* [Your instructions]
For the entries that follow, report how many lines include the word "header" and add nothing.

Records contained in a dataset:

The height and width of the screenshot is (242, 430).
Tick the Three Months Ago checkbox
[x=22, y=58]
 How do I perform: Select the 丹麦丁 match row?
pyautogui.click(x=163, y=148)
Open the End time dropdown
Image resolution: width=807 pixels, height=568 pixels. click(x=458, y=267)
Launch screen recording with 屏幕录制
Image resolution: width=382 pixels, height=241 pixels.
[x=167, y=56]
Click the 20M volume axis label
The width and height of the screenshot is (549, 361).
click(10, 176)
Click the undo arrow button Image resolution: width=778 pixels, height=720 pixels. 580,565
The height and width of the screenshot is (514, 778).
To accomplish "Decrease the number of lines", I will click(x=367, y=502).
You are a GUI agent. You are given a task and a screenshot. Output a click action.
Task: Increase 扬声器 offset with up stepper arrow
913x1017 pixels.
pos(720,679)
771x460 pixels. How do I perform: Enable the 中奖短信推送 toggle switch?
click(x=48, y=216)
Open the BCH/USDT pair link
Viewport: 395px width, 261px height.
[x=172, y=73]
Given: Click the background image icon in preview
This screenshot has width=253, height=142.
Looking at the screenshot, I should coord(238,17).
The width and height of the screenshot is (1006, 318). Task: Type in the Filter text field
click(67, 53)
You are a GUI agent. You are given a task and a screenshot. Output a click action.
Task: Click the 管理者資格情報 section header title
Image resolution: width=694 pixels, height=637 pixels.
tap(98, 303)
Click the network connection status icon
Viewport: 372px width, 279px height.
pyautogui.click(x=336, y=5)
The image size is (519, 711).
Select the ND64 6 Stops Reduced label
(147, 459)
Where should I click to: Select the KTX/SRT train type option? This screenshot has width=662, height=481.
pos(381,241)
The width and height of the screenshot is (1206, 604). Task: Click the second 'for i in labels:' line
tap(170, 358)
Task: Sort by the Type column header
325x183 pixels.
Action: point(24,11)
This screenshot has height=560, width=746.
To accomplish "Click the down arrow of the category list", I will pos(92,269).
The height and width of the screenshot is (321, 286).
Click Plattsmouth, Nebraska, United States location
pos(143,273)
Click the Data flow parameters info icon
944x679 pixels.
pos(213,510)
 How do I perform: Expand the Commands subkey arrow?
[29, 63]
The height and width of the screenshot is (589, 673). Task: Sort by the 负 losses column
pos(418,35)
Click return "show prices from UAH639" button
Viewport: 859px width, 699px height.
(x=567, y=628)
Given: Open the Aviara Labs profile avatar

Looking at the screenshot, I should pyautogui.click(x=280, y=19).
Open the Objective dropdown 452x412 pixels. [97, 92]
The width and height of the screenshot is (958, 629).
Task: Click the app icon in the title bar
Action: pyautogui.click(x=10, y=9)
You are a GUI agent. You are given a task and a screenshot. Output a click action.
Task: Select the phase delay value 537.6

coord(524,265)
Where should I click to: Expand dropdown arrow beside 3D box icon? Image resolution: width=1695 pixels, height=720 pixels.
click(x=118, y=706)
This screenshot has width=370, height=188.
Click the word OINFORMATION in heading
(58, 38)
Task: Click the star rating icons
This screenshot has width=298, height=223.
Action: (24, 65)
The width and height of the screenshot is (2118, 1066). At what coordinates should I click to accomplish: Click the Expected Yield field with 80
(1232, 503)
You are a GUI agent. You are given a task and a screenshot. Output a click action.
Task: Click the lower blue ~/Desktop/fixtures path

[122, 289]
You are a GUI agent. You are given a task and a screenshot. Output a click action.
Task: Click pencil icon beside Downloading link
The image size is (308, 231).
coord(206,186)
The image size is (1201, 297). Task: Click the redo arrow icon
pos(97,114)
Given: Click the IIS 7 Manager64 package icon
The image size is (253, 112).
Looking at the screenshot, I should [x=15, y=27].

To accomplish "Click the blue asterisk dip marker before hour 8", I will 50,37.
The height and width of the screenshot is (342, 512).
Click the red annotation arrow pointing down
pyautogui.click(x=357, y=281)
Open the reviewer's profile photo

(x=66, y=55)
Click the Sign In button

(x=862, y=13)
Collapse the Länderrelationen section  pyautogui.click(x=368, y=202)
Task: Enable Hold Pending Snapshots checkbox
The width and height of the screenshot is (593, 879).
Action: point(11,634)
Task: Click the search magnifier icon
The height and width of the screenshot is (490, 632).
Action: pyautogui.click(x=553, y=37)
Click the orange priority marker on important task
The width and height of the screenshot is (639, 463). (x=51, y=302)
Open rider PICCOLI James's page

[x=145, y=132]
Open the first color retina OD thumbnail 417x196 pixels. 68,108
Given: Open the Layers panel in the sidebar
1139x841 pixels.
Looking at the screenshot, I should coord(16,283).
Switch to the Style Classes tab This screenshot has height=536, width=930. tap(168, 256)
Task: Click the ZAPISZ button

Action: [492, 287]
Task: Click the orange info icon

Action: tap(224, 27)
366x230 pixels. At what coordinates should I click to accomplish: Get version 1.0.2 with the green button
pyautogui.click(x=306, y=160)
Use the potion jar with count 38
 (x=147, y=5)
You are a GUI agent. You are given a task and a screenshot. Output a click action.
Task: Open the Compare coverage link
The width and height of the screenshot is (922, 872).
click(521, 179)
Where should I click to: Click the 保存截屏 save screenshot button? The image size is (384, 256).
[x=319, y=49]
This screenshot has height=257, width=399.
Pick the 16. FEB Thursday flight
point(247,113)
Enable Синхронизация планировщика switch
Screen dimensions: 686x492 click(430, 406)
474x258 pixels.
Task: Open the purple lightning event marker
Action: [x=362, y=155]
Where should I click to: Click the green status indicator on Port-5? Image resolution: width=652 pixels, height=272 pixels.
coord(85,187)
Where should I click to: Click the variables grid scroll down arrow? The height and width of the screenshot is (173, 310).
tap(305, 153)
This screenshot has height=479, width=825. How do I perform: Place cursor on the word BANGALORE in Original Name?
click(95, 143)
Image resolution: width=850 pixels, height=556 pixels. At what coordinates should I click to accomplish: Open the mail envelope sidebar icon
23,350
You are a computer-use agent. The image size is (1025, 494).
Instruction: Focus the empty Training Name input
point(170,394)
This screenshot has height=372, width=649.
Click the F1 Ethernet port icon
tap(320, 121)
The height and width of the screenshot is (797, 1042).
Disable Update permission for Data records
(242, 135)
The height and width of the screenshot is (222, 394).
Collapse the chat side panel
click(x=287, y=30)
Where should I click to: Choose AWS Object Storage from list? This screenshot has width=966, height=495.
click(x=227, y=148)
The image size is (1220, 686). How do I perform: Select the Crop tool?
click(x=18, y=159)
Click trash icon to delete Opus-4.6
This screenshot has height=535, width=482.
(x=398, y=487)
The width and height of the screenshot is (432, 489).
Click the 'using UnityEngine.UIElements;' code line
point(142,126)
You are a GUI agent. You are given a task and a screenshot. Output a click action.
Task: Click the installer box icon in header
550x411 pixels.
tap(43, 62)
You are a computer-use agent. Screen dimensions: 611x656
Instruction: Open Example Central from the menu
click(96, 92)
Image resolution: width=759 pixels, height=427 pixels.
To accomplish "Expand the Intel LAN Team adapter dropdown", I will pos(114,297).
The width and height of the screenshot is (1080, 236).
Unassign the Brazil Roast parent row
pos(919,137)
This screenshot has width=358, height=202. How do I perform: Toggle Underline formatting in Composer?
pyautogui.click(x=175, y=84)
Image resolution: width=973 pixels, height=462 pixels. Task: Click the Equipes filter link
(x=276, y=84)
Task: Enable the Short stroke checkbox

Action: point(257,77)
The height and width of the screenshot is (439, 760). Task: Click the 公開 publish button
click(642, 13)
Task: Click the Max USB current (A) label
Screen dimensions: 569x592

* [Exercise solution]
3